◆ **What this task involves**: The expected result is the full set of records, copied precisely, with images dropped.

◆ **Supplied entries**:
'''

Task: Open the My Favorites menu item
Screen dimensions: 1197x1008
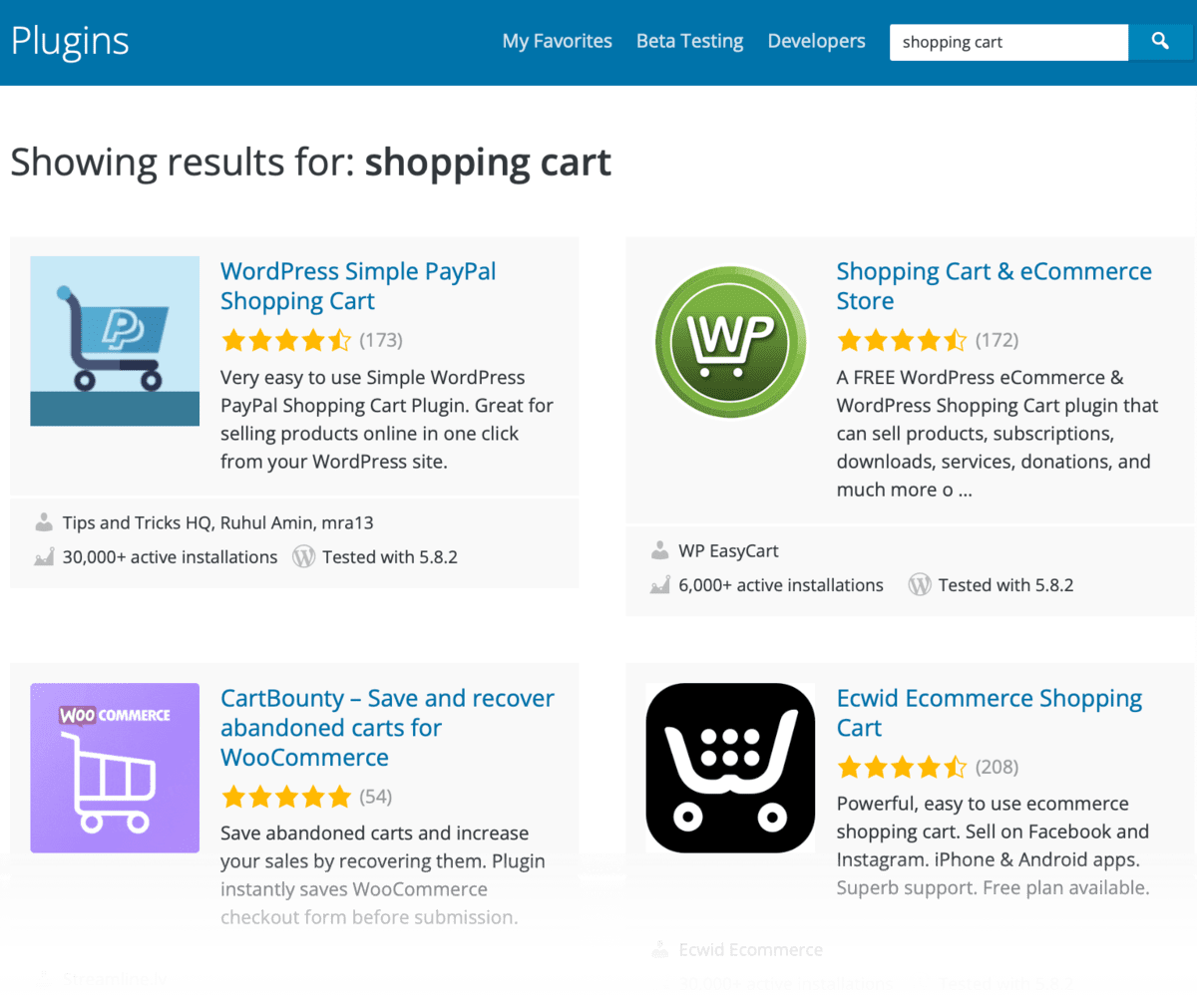Action: (x=557, y=41)
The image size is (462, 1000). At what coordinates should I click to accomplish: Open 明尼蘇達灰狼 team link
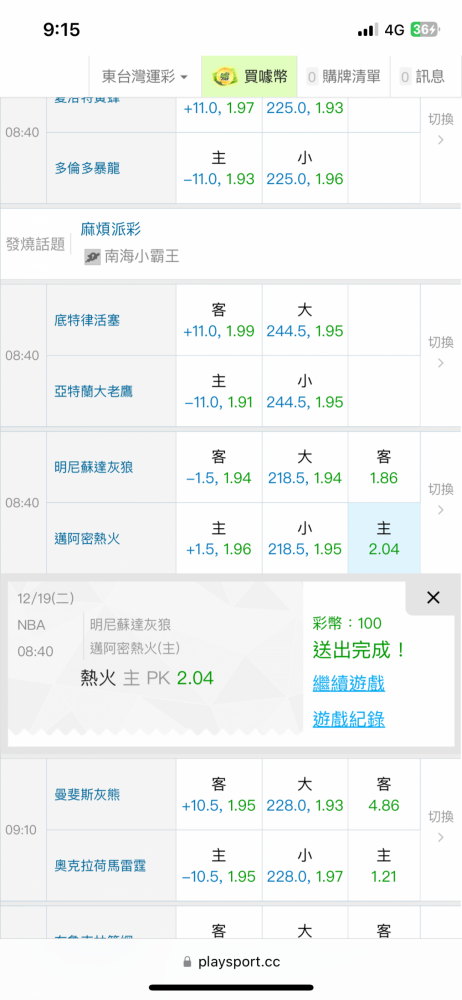pos(94,467)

'''

◆ **Problem solution**:
Task: Open the My Favorites menu item
Screen dimensions: 1197x1008
Action: (x=557, y=41)
The image size is (462, 1000). At what coordinates should I click to accomplish: Open 明尼蘇達灰狼 team link
pos(94,467)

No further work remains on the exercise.